Data classification: Analyze and classify relevant data for ongoing management. The data classification process entails locating data and assigning it a certain category (e.g., highly restricted, restricted, internal use, public), so your business can enable the right level of protections based on the associated business and regulatory risks.
Data discovery: Locate sensitive data within the organization and set up structures for ongoing management. Organizations must be able to clearly articulate where their regulated data is — regardless of whether it’s in the cloud or on-premises, internal or third-party, structured or unstructured — and how it’s used.
Data access: Determine who has and should have access to data and manage permissions accordingly. Knowing this vital information helps organizations defend the business need for the data and ensure data isn’t used outside of its intended purpose.

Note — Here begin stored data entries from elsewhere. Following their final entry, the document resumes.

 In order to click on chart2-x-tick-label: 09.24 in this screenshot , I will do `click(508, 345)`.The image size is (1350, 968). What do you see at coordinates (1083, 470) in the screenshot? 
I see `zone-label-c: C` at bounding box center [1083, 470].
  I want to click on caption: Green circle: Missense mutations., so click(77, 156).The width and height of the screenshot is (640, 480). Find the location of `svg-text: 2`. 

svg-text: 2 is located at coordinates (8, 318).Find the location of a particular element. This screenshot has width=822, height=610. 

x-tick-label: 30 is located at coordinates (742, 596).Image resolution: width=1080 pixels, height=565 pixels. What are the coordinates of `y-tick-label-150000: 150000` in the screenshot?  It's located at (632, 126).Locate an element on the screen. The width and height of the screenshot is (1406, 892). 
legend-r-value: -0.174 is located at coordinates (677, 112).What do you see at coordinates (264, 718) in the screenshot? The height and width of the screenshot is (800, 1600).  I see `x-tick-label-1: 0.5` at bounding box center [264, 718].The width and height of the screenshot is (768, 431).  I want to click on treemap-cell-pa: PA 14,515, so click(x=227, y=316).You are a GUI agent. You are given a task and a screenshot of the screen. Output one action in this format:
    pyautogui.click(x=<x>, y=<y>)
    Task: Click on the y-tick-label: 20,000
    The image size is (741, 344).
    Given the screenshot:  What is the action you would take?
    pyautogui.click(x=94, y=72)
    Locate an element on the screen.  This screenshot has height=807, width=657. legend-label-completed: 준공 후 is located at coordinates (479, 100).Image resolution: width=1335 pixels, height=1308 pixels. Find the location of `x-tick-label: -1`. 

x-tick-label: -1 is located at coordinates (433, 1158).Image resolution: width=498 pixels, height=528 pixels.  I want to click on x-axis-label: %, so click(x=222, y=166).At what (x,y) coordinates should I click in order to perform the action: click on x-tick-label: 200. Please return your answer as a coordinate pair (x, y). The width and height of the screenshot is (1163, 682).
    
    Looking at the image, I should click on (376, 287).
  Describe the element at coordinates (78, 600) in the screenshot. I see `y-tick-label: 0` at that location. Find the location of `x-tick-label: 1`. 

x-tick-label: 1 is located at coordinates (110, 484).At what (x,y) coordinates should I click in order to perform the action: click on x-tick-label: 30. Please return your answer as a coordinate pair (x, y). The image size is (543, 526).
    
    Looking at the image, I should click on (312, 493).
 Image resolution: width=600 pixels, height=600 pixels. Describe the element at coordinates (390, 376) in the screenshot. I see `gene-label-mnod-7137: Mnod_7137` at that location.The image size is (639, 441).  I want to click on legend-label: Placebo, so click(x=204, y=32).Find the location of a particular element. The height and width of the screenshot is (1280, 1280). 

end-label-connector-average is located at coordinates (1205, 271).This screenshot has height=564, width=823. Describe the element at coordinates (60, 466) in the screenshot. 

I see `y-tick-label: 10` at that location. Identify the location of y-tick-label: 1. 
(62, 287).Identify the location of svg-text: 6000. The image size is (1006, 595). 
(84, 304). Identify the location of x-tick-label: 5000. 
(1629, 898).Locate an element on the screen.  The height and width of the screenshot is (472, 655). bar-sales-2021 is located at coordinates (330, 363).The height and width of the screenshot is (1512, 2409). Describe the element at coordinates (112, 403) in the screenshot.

Data handling: Implement safeguards for information and prepare for a potential data breach incident. Organizations must understand the risks associated with data at rest, as well as data that moves throughout the company, between companies and between applications, and implement appropriate protection measures. Perhaps most importantly, proper data handling lets you determine when an incident becomes a breach, which is essential, as GDPR requires notification within 72 hours of a company becoming aware of a data breach.
Data protection: Protect sensitive information with an appropriate security program. The GDPR requires that organizations take technical and organizational measures to ensure a level of security appropriate to the risk, but it doesn’t outline how to do this.
The bigger benefits
GDPR is such an intimidating opponent to many U.S. organizations that they don’t even appear to be showing up for the competition, let alone trying to win. Rather than considering GDPR a problem too tough to tackle, view it as an opportunity to put the right building blocks (people, processes, and technology) in place for an effective security program. After all, when you have a well-run security program, regulatory compliance — including GDPR compliance — will be a natural side-effect.